Pero por poco reconocible que sea el lugar al que uno llega, por lejos que quede de casa, por árido y desolador que parezca, no carecerá de lo que más se prodiga en la abundancia africana: gente con ganas de hablar. Y a la llegada de dos muchachas de unos 15 años sin nada que hacer a media tarde, escucha como éstas le piden matrimonio primero, unos francos después... Curiosean la pequeña mochila, tocan con curiosidad el pelo del viajero y, cuando la conversación empieza a aburrirles, se ponen a cantar. Y, como siempre en cualquier viaje que nos lleve lejos, al estar en compañía de aquellos que están en su propia casa, el viajero entiende que no está perdido en confín alguno del universo, sino que ocupa una plaza de privilegio en el centro de un mundo al que él no pertenece y al que, amablemente, se le invita a pasar.

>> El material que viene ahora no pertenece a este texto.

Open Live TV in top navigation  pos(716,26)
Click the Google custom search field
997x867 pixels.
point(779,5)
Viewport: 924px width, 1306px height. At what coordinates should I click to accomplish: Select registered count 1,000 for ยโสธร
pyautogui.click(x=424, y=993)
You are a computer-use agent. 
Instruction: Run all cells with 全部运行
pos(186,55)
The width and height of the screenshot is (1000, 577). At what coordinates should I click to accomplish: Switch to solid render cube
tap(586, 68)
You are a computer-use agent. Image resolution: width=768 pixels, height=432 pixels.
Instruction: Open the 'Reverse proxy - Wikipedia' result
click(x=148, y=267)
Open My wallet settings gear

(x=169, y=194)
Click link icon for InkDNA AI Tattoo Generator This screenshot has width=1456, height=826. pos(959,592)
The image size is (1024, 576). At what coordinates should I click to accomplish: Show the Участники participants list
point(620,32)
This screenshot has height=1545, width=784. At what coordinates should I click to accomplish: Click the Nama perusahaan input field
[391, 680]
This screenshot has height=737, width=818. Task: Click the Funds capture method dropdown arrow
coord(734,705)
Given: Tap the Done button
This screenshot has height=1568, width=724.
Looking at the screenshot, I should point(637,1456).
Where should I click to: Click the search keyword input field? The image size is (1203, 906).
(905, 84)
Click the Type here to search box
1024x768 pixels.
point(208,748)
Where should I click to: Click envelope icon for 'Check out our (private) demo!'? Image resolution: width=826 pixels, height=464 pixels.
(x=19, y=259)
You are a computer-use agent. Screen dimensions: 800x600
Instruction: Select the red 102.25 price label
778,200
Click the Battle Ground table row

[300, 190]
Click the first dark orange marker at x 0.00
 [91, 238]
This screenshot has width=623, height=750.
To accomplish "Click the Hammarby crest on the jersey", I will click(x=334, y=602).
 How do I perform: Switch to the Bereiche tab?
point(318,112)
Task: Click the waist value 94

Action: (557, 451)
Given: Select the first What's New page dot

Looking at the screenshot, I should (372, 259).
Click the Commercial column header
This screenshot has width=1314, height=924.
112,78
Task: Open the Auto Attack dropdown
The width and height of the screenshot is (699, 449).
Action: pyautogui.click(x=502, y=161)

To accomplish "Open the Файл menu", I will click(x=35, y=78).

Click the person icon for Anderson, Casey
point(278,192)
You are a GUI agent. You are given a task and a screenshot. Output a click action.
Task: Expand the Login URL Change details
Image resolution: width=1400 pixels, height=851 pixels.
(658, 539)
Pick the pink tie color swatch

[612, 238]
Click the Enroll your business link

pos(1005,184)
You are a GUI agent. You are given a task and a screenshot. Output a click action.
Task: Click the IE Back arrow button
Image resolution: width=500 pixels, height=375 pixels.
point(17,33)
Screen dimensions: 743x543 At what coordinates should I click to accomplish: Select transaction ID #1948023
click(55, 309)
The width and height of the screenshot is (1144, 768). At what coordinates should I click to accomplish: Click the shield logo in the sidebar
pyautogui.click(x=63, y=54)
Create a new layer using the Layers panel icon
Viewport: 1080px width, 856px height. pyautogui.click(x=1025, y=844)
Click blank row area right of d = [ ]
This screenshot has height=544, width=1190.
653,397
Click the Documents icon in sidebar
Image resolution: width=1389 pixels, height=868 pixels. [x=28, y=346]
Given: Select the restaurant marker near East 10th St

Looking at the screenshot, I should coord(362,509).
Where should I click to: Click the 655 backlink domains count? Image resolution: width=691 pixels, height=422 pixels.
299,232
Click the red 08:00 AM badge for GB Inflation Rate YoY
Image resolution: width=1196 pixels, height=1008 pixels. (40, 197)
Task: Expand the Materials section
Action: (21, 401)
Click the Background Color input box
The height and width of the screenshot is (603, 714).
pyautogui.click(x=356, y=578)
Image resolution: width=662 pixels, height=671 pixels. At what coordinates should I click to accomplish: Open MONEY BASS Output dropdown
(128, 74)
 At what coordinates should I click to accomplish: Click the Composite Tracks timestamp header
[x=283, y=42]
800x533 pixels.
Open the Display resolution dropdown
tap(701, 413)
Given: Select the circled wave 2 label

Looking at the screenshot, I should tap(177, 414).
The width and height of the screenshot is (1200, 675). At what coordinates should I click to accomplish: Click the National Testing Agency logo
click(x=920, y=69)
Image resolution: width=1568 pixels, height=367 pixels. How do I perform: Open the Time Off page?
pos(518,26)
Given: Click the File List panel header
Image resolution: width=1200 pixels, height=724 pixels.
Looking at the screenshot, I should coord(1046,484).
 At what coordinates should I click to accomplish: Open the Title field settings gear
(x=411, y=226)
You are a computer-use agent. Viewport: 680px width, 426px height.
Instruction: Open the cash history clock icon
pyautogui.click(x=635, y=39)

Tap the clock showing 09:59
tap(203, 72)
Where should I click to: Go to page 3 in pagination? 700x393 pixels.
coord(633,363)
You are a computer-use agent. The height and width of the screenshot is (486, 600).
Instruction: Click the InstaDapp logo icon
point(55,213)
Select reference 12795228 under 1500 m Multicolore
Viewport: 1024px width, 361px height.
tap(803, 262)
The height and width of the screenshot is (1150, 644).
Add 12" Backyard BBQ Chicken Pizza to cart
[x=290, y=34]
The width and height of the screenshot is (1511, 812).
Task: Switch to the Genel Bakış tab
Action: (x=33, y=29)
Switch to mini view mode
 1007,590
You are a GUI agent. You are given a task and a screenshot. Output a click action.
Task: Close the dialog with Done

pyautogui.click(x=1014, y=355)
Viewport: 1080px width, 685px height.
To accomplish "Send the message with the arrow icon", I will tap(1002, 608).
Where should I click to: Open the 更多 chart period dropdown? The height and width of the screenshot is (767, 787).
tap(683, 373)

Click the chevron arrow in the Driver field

(*) Ginés Casanova Baixauli (Sevilla, 1981) viajó en 2007 por varios países de África occidental, después de tener un intenso contacto con la comunidad africana de Sevilla en los años anteriores. La travesía, algo más de 7000 km., pasaba por Sierra Leona, Guinea Conakry, Malí, Níger y Nigeria, y encontró su mejor argumento en las peripecias de los exploradores y geógrafos que en el s. XIX arriesgaron (y perdieron) sus vidas en curso del río Níger.